Allstate’s role was presented not merely as sponsorship, but as support for connection across communities. Porterfield said Tom Wilson wanted to connect many communities across the country so they could create “a learning community together.” In that account, the summit was a way to bring practitioners into relationship with one another and learn from what they are already doing.

The stakes, for Porterfield, were social and generational. If the country and other countries cannot “rebuild trust” and “reweave community,” he argued, they will not be able to achieve common purposes. They also will not be able to help younger people believe society is oriented toward their talents, needs, and inclusion.

Porterfield also placed Aspen itself inside a process of institutional change.
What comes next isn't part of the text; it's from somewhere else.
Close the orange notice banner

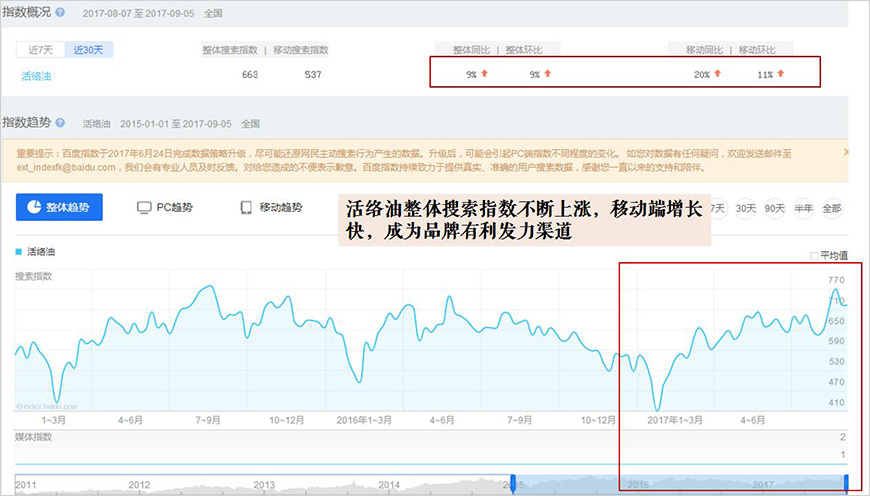pyautogui.click(x=845, y=152)
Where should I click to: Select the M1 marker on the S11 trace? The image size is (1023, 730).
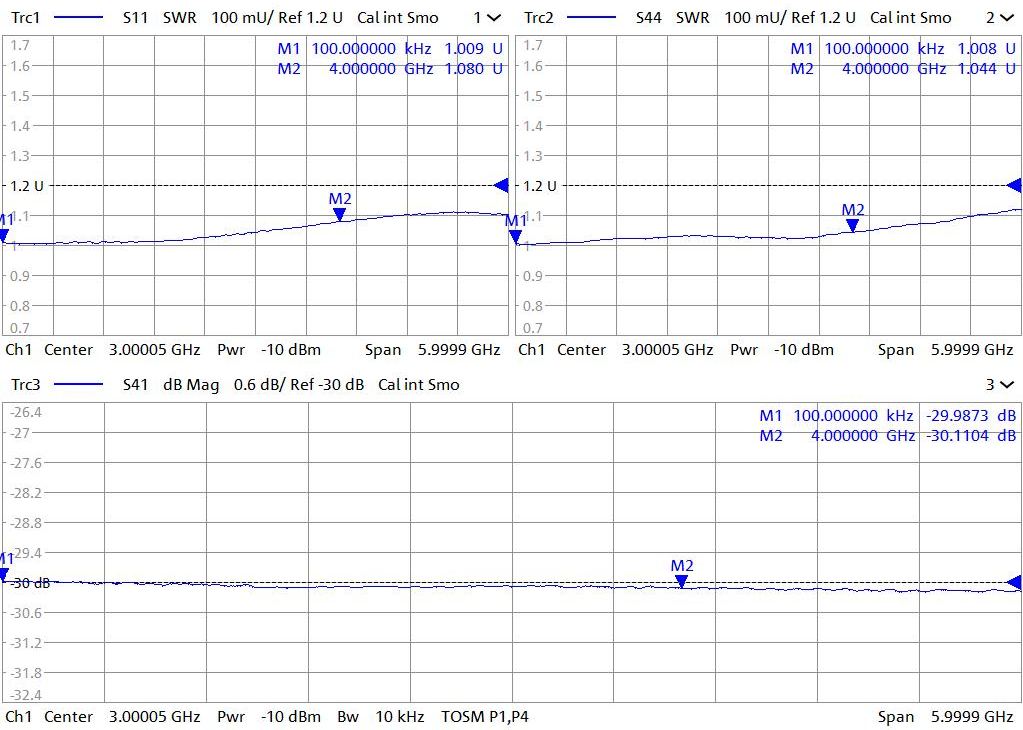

Over 75 years, he said, the Institute had become “a much more inclusive organization,” more grassroots, involving more young people, and with greater global reach. But he said the core remained the same: building understanding and allowing new possibilities to flow from it.

The handoff to Tom Wilson reinforced the partnership frame. Porterfield introduced Wilson as the leader of the effort and as someone whose idea of community had sparked the initiative. By then, the opening premise had been set: trust was being treated as something practitioners are already building in communities, and the summit’s purpose was to connect those practitioners so they could learn together and act from that learning.